Excerpt:

Why do we take innumeracy so casually?

2+2=LOL WHO CARES AMIRITE?

Kids: It's not cool to be innumerate. Struggling with basic maths is as crippling to your daily life as struggling with basic reading and writing would be, and while shame isn't answer (self-improvement might be), pride certainly isn't the right reaction either.

Not that you'd know it from Suzanne Moore, who is positively beaming as she announces in the Guardian:

We are silenced by some jargon and bogus maths (sorry, probabilities) because we are mostly innumerate and because economic orthodoxy presents itself as a higher faith. I am not the only person uncertain as to what a trillion means, surely?

Normally, using the third paragraph of a piece to declare yourself ignorant, not only of the subject of the piece, but of the most basic possible building blocks of that subject, would mean that you probably should think twice before opening Word. If you write about the failure of astronomy to predict meteor strikes, and declare in para three that you don't understand what these "planet" things are, you get laughed out the building.

Yet admitting – showing off – that you don't understand maths while you write about economics is apparently a Cool Thing To Do.

It's even more irritating because Moore makes valid points. She writes that:

Economics is not a science; it's not even a social science. It is an antisocial theory. It assumes behaviour is rational. It cannot calculate for contradiction, culture, altruism, fear, greed, love or humanity at all.

Although she is being somewhat hyperbolic, but bringing up real problems with the subject which academics are continually struggling to incorporate into their broader theories. Similarly, she writes:

Some of the free-market economists are right, but politicians can't go there. The free movement of capital really requires the free movement of labour. Go where the jobs are, but do not complain when immigration undercuts your wage.

Required actions:
**A)** Quote the article word for word, everything from "Not that you'd" down to "out the building.".
**B)** Convert the rows into a numbered list, from the row containing "Given: Sort by Gold column sort arrow" down to the last row, and leave out any blank lines.
The article and the rows are unrelated material.

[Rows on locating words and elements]

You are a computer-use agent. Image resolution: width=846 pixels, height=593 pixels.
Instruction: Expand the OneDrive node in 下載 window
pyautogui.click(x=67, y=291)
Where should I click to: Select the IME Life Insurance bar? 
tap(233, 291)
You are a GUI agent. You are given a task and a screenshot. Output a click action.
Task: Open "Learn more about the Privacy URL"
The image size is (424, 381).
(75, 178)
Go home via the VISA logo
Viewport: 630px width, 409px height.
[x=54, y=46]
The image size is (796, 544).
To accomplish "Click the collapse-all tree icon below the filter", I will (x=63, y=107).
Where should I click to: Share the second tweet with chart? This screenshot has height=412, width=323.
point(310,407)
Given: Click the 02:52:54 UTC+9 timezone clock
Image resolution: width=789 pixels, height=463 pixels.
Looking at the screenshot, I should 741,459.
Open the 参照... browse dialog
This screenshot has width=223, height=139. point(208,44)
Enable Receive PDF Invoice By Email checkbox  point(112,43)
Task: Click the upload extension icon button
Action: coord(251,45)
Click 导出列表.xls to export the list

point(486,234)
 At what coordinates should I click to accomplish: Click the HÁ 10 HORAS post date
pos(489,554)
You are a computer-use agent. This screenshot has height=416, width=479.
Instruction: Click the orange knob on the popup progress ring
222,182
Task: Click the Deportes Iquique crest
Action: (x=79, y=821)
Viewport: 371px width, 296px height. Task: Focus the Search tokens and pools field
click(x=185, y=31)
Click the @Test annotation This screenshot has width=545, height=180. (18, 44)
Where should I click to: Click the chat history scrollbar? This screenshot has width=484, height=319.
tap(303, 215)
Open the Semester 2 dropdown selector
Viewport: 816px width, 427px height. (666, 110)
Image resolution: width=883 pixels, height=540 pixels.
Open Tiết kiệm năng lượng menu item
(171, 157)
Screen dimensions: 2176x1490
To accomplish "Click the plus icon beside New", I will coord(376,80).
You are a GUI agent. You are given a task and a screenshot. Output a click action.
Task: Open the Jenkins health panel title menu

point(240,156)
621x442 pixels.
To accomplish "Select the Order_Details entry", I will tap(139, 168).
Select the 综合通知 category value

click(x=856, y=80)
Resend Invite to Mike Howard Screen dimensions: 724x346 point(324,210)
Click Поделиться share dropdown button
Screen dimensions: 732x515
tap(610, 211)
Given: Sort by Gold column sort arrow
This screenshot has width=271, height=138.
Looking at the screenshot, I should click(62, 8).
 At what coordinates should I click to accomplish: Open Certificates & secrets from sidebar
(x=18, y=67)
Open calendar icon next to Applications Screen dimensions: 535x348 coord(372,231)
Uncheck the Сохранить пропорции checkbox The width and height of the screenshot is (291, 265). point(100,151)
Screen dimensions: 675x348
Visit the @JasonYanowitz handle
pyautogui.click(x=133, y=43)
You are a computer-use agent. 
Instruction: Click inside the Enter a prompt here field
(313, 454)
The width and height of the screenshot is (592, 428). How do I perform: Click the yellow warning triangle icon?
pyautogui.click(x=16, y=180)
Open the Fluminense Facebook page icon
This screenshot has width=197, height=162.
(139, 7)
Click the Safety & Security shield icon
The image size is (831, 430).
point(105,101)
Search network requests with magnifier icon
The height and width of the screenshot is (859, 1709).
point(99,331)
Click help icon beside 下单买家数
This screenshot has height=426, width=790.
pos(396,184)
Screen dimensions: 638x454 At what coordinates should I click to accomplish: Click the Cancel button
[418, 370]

Answers below:
**A)**
Not that you'd know it from Suzanne Moore, who is positively beaming as she announces in the Guardian:

We are silenced by some jargon and bogus maths (sorry, probabilities) because we are mostly innumerate and because economic orthodoxy presents itself as a higher faith. I am not the only person uncertain as to what a trillion means, surely?

Normally, using the third paragraph of a piece to declare yourself ignorant, not only of the subject of the piece, but of the most basic possible building blocks of that subject, would mean that you probably should think twice before opening Word. If you write about the failure of astronomy to predict meteor strikes, and declare in para three that you don't understand what these "planet" things are, you get laughed out the building.

**B)**
1. Given: Sort by Gold column sort arrow
2. This screenshot has width=271, height=138.
3. Looking at the screenshot, I should click(62, 8).
4.  At what coordinates should I click to accomplish: Open Certificates & secrets from sidebar
5. (x=18, y=67)
6. Open calendar icon next to Applications Screen dimensions: 535x348 coord(372,231)
7. Uncheck the Сохранить пропорции checkbox The width and height of the screenshot is (291, 265). point(100,151)
8. Screen dimensions: 675x348
9. Visit the @JasonYanowitz handle
10. pyautogui.click(x=133, y=43)
11. You are a computer-use agent. 
12. Instruction: Click inside the Enter a prompt here field
13. (313, 454)
14. The width and height of the screenshot is (592, 428). How do I perform: Click the yellow warning triangle icon?
15. pyautogui.click(x=16, y=180)
16. Open the Fluminense Facebook page icon
17. This screenshot has width=197, height=162.
18. (139, 7)
19. Click the Safety & Security shield icon
20. The image size is (831, 430).
21. point(105,101)
22. Search network requests with magnifier icon
23. The height and width of the screenshot is (859, 1709).
24. point(99,331)
25. Click help icon beside 下单买家数
26. This screenshot has height=426, width=790.
27. pos(396,184)
28. Screen dimensions: 638x454 At what coordinates should I click to accomplish: Click the Cancel button
29. [418, 370]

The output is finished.